▶ [CHECK YOUR UNDERSTANDING]:
(a) List the stages of the story of Jesus that the homily names.
(b) Retype the stretch of the homily from "Today, the Church" through "model for us.".

In the gospel, Jesus adds the elements of repentance and the paschal mystery to the mix. As Jonah was three days and nights in the belly of the whale, and as Jesus was for three days and nights in the heart of the earth, this serves as an invitation to follow Jesus into our own Exodus Journey and Paschal Mystery experience. The Greek word for repentance is metanoia – putting on our highest mind, changing our way of thinking, acting and even feeling – basically, going on a healing journey.
Albert is someone who did this. When I was a young priest in Beauval, he came into my office one day and told me his story: he was a drunk for decades, then he sobered up, and joined AA. However, he was not really working the program and went on a dry drunk for 4 years, chairing meetings and organizing Roundups. Then he relapsed and was hospitalized. Coming to his senses and realizing that he was not being genuine, he did a sincere Step 5, and began to experience sobriety that was joyous and free.
Moved by his story and transformation, it struck me that was also the story of Moses: slavery in Egypt for centuries, liberation through the Red Sea; the 10 commandments, a dry-drunk of 40 years in the desert where they had to learn to trust God one day at a time (manna in the morning, quail in the evening), crossing the Jordan, and finally entering into the promised land.
Then I realized that was above all the story of Jesus: passion, death, resurrection, appearances to his friends, ascension into heaven, and finally, sending the Spirit at Pentecost – six distinct stages like Albert and Moses.
When Jesus speaks of the sign of Noah, and taking up our cross and following him, that is an invitation for us to go on a healing journey: to look at our own passion, how we have been hurt. Our deaths become the losses we have suffered. The resurrection becomes for us how we have survived by acting out of our pain, hurting others in turn, and now in need of forgiveness. The appearances of Jesus become for us a time of grieving our losses, and the ascension, the act of forgiving anyone who has hurt us in any way, and receiving forgiveness from God and anyone we have hurt. Then, forgiven and healed, delivered from our painful emotions and negative attitudes, we move into the promised land, living within the kingdom of God woith serenity and even joy.
Jesus adds a final subtle touch: as the Queen of the South came from the ends of the earth to listen to the wisdom of Solomon, so too we have to come from the ends of our earth, to listen to the words of the one who is much greater than Solomon, Jesus himself, the Son of God, Word made flesh, crucified Messiah, risen Lord and Savior. We do that best in contemplative prayer and Lectio Divina.
Today, the Church honours someone who lived the message of these readings today – who went into the wilderness, who was a contemplative, St. Sharble Makhluf. Joseph Makhluf was born in the mountains of Lebanon in 1828. At the age of 20 he joined a monastery in the Maronite rite, where he took the name of a 2nd century martyr, Sharbel. He lived there as a monk, but longed to live as a hermit in the desert. His superiors granted his wish in 1875 and he spent the next 23 years in a life of fasting, prayer and manual labor. He was famed for his holiness, wisdom and devotion to the Blessed Sacrament. He died in 1898 and was canonized in 1977, and serves as an inspiring model for us.
The Eucharist we celebrate is rooted in the Exodus Journey and Paschal Mystery experience. The blood and flesh of a lamb that helped liberate the Hebrew people from physical slavery in Egypt, is now for us the body and blood of Jesus that liberates us from our sin and heals us of our sinfulness, that which makes us sin.
May our celebration deepen our faith in Jesus, and empower us to encounter him and his forgiving and healing power in especially contemplative prayer. May we heed the words of Moses: “The Lord will fight for you; you have only to be still.”

▶ [GIVEN RECORDS]:
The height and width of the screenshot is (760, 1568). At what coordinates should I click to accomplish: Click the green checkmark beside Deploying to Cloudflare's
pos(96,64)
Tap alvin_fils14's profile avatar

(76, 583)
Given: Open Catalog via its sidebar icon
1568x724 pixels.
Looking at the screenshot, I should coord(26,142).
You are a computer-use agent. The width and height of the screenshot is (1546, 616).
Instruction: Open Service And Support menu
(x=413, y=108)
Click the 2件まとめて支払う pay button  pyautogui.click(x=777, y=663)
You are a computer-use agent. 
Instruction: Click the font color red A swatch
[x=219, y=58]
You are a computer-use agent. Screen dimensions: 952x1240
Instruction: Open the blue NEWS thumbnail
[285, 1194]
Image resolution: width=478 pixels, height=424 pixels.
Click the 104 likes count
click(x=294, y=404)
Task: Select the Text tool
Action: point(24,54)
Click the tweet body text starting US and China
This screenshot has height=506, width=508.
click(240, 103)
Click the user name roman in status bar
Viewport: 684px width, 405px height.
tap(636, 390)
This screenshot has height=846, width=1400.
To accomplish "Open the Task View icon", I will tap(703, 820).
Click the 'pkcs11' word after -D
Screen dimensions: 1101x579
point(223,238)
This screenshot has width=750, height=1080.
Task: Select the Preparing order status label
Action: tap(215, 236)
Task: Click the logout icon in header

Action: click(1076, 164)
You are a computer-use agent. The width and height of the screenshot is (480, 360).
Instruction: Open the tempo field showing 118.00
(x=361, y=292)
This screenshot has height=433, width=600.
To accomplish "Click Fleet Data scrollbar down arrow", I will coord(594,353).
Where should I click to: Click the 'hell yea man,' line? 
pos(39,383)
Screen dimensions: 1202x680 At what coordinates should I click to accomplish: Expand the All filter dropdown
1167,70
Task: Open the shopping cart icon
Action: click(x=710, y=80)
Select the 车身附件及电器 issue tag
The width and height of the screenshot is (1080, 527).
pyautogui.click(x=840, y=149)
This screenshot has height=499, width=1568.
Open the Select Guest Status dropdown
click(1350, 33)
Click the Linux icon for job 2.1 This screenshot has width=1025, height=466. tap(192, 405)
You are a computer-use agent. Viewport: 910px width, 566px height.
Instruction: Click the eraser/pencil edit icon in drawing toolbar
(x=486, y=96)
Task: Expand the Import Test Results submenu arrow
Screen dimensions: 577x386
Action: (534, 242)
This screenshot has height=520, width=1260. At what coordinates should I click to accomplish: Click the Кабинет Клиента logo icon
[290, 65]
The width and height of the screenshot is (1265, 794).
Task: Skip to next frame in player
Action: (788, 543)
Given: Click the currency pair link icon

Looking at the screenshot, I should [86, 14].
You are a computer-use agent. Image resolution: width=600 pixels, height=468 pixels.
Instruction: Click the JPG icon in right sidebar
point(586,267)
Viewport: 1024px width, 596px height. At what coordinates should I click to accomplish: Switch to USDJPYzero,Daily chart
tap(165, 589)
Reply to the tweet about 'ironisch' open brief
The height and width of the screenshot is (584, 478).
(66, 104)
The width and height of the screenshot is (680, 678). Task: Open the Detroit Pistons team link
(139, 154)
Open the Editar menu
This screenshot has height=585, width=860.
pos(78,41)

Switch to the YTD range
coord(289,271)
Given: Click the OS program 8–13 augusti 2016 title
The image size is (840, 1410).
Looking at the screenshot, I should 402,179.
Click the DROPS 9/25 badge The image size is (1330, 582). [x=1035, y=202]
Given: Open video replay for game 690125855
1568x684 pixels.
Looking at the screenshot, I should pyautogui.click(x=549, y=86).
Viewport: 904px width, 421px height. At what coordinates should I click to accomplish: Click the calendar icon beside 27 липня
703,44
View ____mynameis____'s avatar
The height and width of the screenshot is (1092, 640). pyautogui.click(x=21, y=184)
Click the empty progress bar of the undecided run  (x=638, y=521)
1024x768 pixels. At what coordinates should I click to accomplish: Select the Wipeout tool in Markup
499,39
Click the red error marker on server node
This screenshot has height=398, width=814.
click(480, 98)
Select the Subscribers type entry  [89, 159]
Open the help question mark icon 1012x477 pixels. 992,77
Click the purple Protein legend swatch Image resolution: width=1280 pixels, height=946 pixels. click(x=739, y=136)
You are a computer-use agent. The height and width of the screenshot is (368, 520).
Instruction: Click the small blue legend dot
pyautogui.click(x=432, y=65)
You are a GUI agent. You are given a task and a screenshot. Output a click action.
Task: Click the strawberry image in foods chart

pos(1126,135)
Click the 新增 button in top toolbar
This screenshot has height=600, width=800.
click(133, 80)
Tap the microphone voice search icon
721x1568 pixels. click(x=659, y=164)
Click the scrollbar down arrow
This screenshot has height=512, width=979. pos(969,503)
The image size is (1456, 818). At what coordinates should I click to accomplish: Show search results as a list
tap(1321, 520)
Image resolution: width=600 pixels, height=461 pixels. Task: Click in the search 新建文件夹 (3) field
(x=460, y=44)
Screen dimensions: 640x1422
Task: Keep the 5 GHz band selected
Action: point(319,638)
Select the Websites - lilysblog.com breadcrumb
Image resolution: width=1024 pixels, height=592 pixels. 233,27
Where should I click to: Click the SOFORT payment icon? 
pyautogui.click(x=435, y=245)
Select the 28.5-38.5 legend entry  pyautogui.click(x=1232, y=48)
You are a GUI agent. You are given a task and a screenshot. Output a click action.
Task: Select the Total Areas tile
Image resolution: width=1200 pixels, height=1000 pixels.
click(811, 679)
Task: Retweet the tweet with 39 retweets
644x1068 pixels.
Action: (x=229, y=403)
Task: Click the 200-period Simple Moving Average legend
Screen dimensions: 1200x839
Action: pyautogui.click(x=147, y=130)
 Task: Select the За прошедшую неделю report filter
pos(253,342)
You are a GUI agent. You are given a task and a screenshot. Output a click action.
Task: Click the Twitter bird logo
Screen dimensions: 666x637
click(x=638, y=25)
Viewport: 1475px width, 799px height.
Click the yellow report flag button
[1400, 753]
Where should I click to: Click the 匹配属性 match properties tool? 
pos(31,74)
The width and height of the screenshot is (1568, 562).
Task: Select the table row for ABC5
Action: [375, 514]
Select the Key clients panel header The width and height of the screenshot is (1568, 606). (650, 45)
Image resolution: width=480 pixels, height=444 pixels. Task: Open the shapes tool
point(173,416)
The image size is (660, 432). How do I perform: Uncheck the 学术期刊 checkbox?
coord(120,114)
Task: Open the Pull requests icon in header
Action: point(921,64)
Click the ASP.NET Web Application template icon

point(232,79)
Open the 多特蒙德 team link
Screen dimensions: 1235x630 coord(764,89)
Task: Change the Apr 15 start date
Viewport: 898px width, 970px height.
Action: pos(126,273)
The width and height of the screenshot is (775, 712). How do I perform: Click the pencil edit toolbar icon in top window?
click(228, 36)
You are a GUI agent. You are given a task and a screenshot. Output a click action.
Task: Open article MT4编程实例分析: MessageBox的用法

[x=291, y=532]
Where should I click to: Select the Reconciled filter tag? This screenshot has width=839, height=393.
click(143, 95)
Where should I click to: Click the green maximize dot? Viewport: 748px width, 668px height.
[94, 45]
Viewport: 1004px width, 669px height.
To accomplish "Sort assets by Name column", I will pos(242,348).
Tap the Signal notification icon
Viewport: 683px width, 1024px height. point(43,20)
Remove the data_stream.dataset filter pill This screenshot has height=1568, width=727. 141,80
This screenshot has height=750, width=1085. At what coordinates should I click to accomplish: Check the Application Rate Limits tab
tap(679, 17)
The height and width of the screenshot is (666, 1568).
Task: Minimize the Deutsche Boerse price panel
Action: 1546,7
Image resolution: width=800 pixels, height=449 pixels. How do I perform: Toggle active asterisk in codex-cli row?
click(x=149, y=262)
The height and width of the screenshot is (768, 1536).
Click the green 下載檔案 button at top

▶ [RESPONSES TO THE TASKS]:
(a)
- passion
- death
- resurrection
- appearances to his friends
- ascension into heaven
- sending the Spirit at Pentecost

(b)
Today, the Church honours someone who lived the message of these readings today – who went into the wilderness, who was a contemplative, St. Sharble Makhluf. Joseph Makhluf was born in the mountains of Lebanon in 1828. At the age of 20 he joined a monastery in the Maronite rite, where he took the name of a 2nd century martyr, Sharbel. He lived there as a monk, but longed to live as a hermit in the desert. His superiors granted his wish in 1875 and he spent the next 23 years in a life of fasting, prayer and manual labor. He was famed for his holiness, wisdom and devotion to the Blessed Sacrament. He died in 1898 and was canonized in 1977, and serves as an inspiring model for us.